What you need to do: Without the pictures, print the lines from the one holding "At what coordinates" through the last line below, both included, exactly as they stand.

• • • • •

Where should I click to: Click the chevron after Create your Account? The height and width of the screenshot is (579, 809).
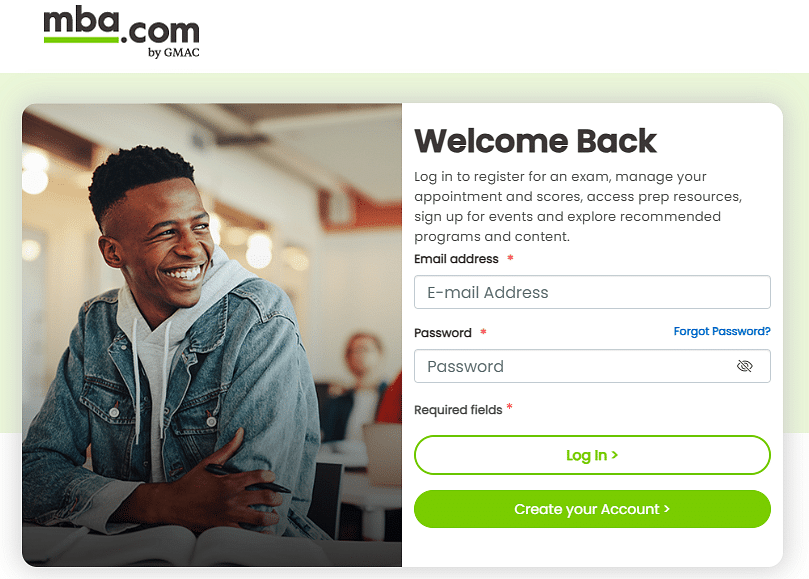[667, 509]
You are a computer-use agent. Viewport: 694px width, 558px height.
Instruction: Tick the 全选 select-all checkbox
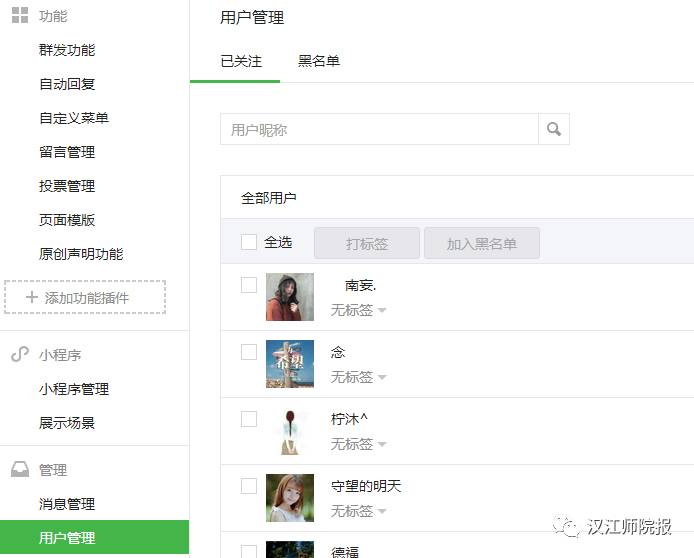[x=249, y=242]
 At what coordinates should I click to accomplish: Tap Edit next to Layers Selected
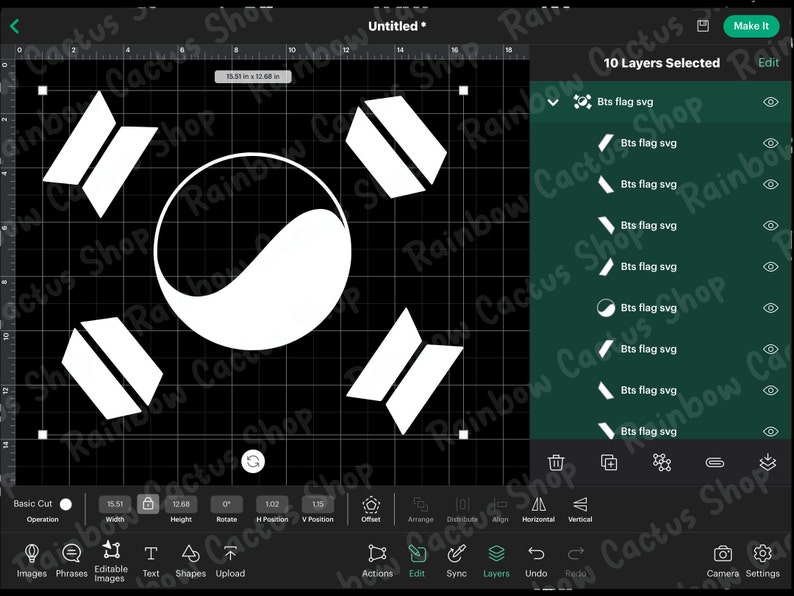pyautogui.click(x=768, y=63)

• • • • •

Answer box:
 At what coordinates should I click to accomplish: Tap Edit next to Layers Selected
pyautogui.click(x=768, y=63)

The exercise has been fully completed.